Highlights
CUDA 13 and Blackwell Support
- Full CUDA 13 build support for OSS and GenAI components
- NVIDIA Blackwell (B200) architecture support with Cutlass FMHA kernels
- GB200 and H100 optimizations for CUTLASS grouped GEMM in pretraining
Table Batched Embedding (TBE) Improvements
- FP8 embedding weights support (backend and frontend)
- Feature score eviction with TTL-based and ID_COUNT trigger conditions
- TBE data configuration reporter for forward passes
- Streaming and tracking logic for SplitTableBatchedEmbeddingBagsCodegen
- ZCH identities support in raw embedding streamer
Optimizer Enhancements
- Full Adam optimizer support with state offloading
- Partial Rowwise Adam enabled in SSD TBE
- CPU support for rowwise adagrad with counter
- Multiple optimizer states streaming to backend
GenAI and GEMM Performance
- CUTLASS v4.2.1 upgrade with BF16 re-enabled
- CUTLASS grouped GEMM for Llama4x pretraining (fprop, dgrad, wgrad)

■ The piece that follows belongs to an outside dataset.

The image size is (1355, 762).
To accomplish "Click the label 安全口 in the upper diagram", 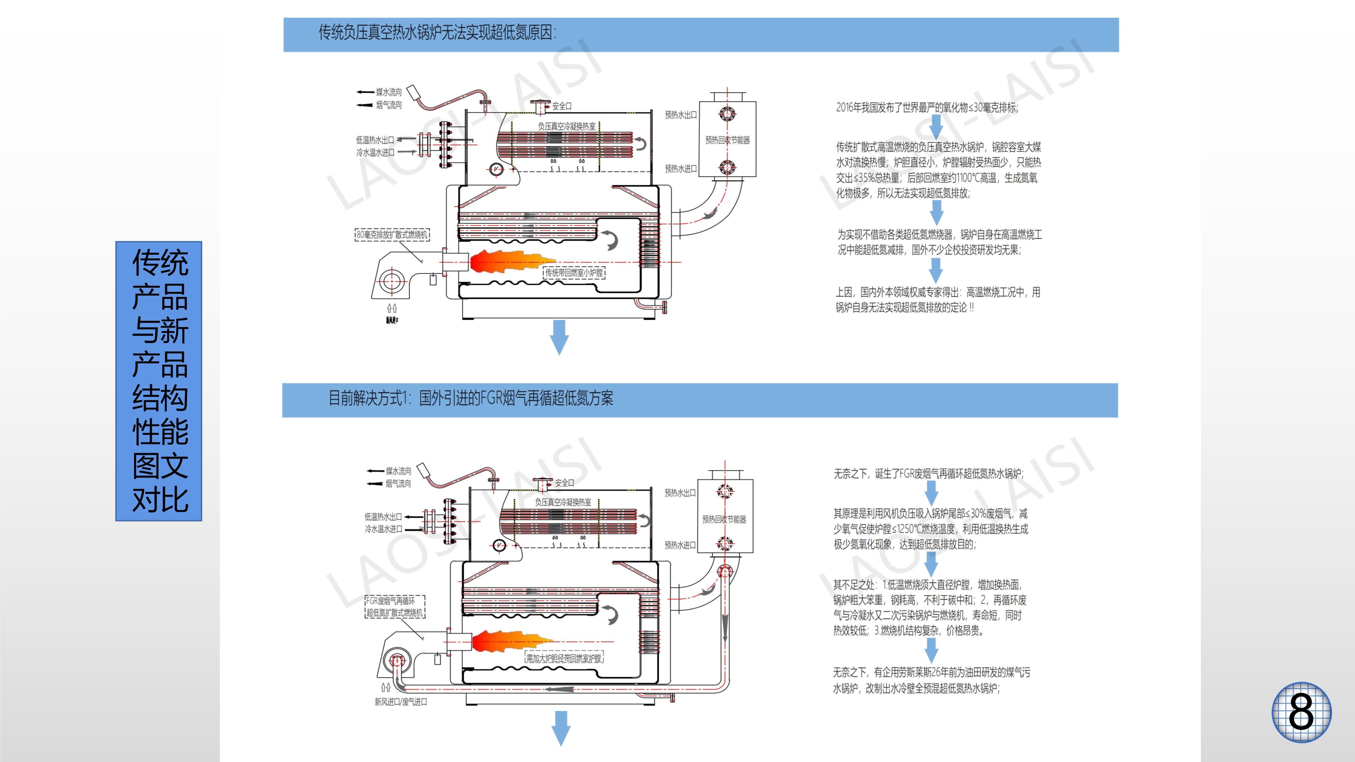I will click(x=561, y=106).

- Fast-simplicial attention implementation
- Sliding Window Attention (SWA) backward optimization
- Deterministic mode support in Cutlass attention kernels
- MXFP8 grouped GEMM with 2D-2D support
Quantization Improvements
- FP4 grouped API for torch with Blackwell FP4 refactoring
- MXFP4 quantization with inline PTX performance boost
- Quantization with min & max bounds support (CPU ops for n-bit, 4-bit, 2-bit, 8-bit)

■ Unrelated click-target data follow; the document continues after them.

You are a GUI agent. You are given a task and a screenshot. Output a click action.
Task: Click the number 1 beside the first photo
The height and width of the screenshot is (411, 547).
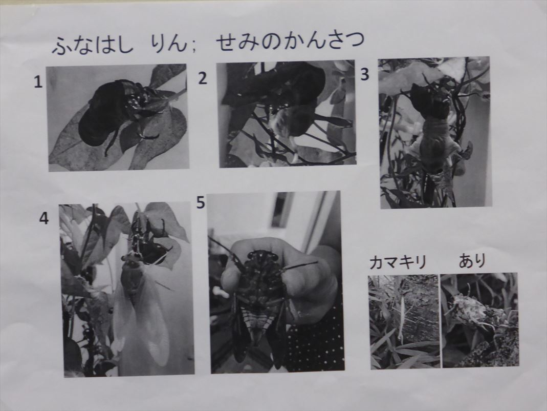38,82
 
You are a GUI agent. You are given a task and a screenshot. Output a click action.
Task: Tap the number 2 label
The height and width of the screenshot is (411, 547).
203,78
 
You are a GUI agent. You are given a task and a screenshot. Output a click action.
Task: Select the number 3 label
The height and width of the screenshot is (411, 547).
364,74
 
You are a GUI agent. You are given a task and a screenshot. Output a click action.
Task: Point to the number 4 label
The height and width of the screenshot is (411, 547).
44,218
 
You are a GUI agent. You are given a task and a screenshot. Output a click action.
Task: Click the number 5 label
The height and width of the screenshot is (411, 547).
201,202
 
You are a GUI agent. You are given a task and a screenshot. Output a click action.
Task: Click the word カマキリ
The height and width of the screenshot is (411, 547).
398,262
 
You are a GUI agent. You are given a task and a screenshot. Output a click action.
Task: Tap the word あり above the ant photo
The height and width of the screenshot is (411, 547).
472,260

- Symmetric quantization for prefill token-wise FP8
- AVX512-based int8 to bf16 dequantization
Platform Improvements
- ARM/AArch64 builds enabled (Apple Silicon, ARM64)
- ROCm 7 support with MI350X FP8 Triton patches
- ROCm 6.4.2 upgrade
- gfx950 added to ROCm 7.0
Better Engineering
- Extensive kernel migration to
FBGEMM_LAUNCH_KERNELpattern - Code refactoring and C++ modernization (C++17/C++20 features)

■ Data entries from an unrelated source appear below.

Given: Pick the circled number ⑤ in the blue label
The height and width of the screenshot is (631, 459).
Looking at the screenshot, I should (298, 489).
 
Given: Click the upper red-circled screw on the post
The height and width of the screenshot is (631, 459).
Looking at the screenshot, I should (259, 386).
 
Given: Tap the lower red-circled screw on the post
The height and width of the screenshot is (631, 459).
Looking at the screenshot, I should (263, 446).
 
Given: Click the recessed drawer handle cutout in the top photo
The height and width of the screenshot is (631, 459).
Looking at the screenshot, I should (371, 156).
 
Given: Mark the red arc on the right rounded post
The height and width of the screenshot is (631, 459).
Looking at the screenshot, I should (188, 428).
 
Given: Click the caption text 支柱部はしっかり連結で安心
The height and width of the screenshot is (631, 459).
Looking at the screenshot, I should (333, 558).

- Reduced build size by removing old architectures
- Build time optimizations
- Reusable CI workflows
Software Requirements
FBGEMM_GPU v1.4.0 has been tested and known to work on the following setups:
- PyTorch: v2.9
- CUDA: v12.6[1], 12.8, 12.9[1]
- Python: v3.10, 3.11, 3.12, 3.13, 3.14t[1]
- ROCm: v6.3[1], 6.4[1]
[1] Available with --index-url option only, see below for installation example.
It is recommended to prepare an isolated environment for installing and running FBGEMM_GPU, such as Conda and/or Docker.
Note
| FBGEMM GPU | GenAI | ||||
|---|---|---|---|---|---|
| Default cuda | Version | PyPI | Nova | PyPI | Nova |
| 12.8 | 1.4.0 | 8.0;9.0;10.0a; [2] | 7.5;8.0;9.0a;10.0a;12.0a | 7.5;8.0;9.0a;10.0a;12.0a | 7.5;8.0;9.0a;10.0a;12.0a |
| 12.8 | 1.4.1 (for GenAI release) | N/A [3] | 7.5;8.0;9.0a;10.0a;12.0a | 7.5;8.0;9.0a;10.0a;12.0a | 7.5;8.0;9.0a;10.0a;12.0a |
[2] Due to the binary size limitation, we need to drop some architecture support from fbgemm_gpu release on PyPI
[3] Due to project size limitations, we do not release 1.4.1 on PyPI as the minor fix for 1.4.1 was for GenAI only.
Availability
FBGEMM_GPU can be fetched directly from PyPI:
# FBGEMM_GPU CUDA variant (only the CUDA 12.4 variant is available)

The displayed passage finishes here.